● Problem description: Locate each line in the data below that contains the word "node" and copy those lines out.

Extracted records
-------
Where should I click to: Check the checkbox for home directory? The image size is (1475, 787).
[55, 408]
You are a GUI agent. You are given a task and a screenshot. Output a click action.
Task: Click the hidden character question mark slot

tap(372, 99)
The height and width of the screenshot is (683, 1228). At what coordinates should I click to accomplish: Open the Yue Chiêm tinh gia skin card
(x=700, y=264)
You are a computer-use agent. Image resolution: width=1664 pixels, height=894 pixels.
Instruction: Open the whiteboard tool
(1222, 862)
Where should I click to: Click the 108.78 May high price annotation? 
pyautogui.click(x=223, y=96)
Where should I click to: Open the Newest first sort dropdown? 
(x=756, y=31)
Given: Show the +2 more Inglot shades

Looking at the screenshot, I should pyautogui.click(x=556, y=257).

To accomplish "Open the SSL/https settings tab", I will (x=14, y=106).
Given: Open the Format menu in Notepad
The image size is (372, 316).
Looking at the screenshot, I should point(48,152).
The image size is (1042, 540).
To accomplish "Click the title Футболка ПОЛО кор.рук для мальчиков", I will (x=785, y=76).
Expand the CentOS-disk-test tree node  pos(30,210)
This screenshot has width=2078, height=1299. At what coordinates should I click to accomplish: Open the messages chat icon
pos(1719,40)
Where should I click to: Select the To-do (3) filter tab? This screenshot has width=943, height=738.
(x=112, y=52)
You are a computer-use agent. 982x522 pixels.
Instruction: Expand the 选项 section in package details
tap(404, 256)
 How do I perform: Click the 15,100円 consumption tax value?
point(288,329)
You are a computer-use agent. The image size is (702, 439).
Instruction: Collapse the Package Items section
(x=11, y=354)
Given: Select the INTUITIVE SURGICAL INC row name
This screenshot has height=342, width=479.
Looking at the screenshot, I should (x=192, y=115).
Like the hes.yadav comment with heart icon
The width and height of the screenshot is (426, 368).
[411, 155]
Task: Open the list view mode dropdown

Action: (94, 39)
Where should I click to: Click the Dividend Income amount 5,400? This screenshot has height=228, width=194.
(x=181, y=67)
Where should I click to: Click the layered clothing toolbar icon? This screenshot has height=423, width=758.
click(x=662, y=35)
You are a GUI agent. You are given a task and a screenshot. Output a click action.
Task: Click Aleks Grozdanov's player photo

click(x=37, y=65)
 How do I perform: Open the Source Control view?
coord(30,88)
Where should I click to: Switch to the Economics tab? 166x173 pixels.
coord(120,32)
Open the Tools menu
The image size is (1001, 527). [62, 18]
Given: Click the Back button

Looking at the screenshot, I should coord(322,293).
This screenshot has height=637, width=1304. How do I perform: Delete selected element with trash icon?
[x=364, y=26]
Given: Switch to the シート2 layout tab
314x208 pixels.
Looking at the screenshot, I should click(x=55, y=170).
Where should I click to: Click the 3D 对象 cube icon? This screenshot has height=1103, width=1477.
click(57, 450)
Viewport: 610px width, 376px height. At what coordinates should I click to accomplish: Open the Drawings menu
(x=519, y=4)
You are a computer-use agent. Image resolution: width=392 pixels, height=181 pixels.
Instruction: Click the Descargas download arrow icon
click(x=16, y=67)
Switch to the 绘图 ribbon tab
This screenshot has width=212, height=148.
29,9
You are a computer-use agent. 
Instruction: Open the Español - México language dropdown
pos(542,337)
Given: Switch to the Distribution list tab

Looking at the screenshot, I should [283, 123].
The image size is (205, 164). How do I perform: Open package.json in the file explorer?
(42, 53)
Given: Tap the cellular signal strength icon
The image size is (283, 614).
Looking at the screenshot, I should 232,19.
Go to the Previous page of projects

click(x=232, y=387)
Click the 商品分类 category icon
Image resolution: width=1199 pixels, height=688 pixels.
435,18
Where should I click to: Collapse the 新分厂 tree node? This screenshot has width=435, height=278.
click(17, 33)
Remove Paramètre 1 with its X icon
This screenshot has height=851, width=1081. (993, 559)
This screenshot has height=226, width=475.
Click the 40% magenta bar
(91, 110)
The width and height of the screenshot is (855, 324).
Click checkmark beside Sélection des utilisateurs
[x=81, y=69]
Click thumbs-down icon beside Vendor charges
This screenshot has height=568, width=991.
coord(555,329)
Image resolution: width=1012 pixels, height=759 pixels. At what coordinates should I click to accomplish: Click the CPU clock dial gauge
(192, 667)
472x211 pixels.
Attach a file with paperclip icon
-------
● Solution for this task:
Expand the CentOS-disk-test tree node  pos(30,210)
Where should I click to: Collapse the 新分厂 tree node? This screenshot has width=435, height=278.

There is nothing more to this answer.